■ Excerpt provided ■
# A little haul from the states (Zaino, Migliore & various)



## HC1001 (May 27, 2007)

Hi All,

Back from my hols today with a nice haul of products for me and Swiftjon to have a play with...........

I was looking forward to getting my hands on this wax for a while after reading some of Jesse "Clever nickname" reviews (Thanks for the advise Jesse :thumb::thumb, so after some careful planning I managed to ship some to my relatives in the states and collect it when I got there...................(arrived safe and sound, spot on shipping from migliore BTW)



















If you like the smell of Oranges then you'll love this stuff, Expect a review soon.

After struggling to get some Zaino products in the uk I found a stockist in Florida so after a trip to Coco beach I went shopping for some Z8 and Z16.........










1 for me and 1 for Swiftjon, we'll fight over the Z16..............:lol::lol:

I managed to pick up some other bit's from some various shops..........

Duragloss 901 x2
Duragloss 111
Duragloss Rubber and tyre dressing
Stoners invisable glass
Spraymaster spray bottle
A few applicators and a wash mitt




























Lucky for me they all arrived back home safely.........










The Primo now has it's place in the flightcase with the rest of them!!










Thanks for looking, Enjoy the Z8 Jon!

If anyone needs any info on the stores I used send me a PM or post on the thread and I'll be happy to help.

Howard


----------



## -Kev- (Oct 30, 2007)

so thats where all the zaino's gone! :lol: nice little haul there Howard :thumb:


----------



## Guest (Oct 2, 2009)

well guess who got the z16........................... i did :lol:,cheer's for all the stuff mate,especially the detailing brushe's 901 and the other stuff,that wax look's smell's amazing mate :thumb:


----------



## [email protected] (Dec 21, 2005)

■ Data entries ■
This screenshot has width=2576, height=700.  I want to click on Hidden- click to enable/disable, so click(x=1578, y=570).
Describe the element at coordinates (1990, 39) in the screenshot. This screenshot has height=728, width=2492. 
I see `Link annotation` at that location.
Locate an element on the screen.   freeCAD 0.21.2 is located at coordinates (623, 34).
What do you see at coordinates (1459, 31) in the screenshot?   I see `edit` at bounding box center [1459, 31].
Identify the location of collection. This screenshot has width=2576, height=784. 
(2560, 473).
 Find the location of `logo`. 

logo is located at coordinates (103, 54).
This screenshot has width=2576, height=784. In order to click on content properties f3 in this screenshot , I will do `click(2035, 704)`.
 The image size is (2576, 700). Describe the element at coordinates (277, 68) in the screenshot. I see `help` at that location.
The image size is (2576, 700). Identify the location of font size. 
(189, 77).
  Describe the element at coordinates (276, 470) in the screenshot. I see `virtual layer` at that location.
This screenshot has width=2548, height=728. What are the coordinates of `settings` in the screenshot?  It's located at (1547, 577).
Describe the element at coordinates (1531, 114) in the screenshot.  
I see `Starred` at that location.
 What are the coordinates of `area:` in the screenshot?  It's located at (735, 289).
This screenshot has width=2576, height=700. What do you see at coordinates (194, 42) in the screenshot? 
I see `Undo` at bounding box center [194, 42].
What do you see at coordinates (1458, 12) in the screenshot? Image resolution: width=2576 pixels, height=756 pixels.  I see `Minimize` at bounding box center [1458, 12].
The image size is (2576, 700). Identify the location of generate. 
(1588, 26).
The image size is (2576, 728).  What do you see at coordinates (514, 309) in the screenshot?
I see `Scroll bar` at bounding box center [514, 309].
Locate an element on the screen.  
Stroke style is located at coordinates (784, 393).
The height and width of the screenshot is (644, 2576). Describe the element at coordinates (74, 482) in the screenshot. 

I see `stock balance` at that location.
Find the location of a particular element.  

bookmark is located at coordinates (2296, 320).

■ Direction 1 ■
In the forum thread, where did the original poster take a trip before going shopping for Z8 and Z16?
■ Direction 2 ■
Extract from the forum thread the passage from "The Primo now" up to and including "happy to help.", reproducing it word for word.

■ Exercise output 1 ■
Coco beach

■ Exercise output 2 ■
The Primo now has it's place in the flightcase with the rest of them!!










Thanks for looking, Enjoy the Z8 Jon!

If anyone needs any info on the stores I used send me a PM or post on the thread and I'll be happy to help.